An apparatus of this type is known from the prior art and is frequently called an oxygenator and is used to lower the CO2 partial pressure and to raise the O2 partial pressure by material exchange, particularly a gas exchange via the permeable walls of the fiber tubes. For that purpose, a gas or gas mixture is passed through the fiber tubes such that the CO2 partial pressure is lower than in the blood and the O2 partial pressure is higher, resulting in a compensation of the partial pressures through a material exchange due to diffusion of the gas molecules, and thus in oxygen enrichment and CO2 depletion in the blood.
Such an oxygenator or apparatus of the this type can be used as an artificial lung, and according to the previous prior art such an apparatus is essentially used outside the body.
A problem with the use of such an apparatus occurs particularly when it is provided to completely take over the function of the lung, for example in patients waiting for a lung transplant. This is a problem insofar as, due to the flexibility of the pulmonary vessels and particularly the pulmonary artery, a so-called windkessel effect, i.e. an elastic flexibility of the vessels in case of blood fluctuations due to the heartbeat that is provided by these organs or organ regions, is omitted, and since the heart must pump against increased resistance, when a rigid apparatus for material exchange is used, it is medically questionable.
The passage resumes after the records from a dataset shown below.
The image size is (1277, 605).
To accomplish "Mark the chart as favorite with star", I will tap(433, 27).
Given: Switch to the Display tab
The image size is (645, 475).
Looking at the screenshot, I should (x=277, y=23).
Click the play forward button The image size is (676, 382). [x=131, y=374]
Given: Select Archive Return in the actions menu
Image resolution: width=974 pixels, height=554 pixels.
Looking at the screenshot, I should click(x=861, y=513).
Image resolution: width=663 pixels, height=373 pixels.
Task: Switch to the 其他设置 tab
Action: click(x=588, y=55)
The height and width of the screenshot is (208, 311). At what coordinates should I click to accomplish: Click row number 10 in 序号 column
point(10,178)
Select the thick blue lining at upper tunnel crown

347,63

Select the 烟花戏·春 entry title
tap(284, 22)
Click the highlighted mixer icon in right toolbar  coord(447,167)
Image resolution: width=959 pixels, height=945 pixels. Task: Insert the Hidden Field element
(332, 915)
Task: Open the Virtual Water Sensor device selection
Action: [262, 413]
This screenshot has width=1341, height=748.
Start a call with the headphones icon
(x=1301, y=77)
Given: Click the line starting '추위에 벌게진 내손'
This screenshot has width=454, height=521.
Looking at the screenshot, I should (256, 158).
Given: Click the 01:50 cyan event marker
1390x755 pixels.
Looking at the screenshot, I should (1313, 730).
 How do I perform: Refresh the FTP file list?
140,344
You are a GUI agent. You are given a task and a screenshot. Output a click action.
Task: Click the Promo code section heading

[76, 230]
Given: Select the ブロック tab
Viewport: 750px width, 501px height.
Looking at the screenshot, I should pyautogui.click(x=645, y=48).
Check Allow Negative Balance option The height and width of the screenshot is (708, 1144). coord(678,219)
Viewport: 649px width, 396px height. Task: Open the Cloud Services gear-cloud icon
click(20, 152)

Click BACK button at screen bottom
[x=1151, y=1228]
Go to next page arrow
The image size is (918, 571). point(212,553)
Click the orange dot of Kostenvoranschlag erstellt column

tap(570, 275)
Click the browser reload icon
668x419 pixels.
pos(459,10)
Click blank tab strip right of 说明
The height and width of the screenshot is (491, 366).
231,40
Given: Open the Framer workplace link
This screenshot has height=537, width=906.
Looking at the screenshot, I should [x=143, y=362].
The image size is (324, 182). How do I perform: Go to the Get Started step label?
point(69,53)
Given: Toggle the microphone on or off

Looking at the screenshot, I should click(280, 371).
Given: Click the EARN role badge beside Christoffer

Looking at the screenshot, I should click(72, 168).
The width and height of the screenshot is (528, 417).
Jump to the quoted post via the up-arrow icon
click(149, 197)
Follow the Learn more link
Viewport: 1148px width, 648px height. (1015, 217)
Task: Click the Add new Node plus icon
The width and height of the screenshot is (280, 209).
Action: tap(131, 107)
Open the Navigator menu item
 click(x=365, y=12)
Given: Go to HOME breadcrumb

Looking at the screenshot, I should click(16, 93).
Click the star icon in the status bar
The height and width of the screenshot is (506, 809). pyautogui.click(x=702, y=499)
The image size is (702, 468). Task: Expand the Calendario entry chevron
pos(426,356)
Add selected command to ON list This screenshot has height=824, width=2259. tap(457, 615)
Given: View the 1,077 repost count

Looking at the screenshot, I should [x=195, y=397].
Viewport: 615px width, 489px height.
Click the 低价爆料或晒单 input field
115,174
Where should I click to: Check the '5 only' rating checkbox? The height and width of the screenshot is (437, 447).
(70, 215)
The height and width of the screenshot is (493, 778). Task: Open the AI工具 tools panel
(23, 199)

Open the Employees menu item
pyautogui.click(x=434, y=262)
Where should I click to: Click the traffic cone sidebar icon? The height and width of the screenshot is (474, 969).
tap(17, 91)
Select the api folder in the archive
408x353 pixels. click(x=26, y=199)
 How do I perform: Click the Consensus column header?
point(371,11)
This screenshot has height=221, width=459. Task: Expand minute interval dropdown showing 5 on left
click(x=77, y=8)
Against this backdrop an apparatus has already been developed, in which the outer housing has a flexible wall that is flexible with regard to the pulsating blood pressure insofar as the housing volume reacts to the blood pressure and increases with elevated blood pressure, and the outer dimensions of the entire apparatus increase in size. The apparatus of the above-described type are large by comparison and not very suitable for a preferred use inside the body.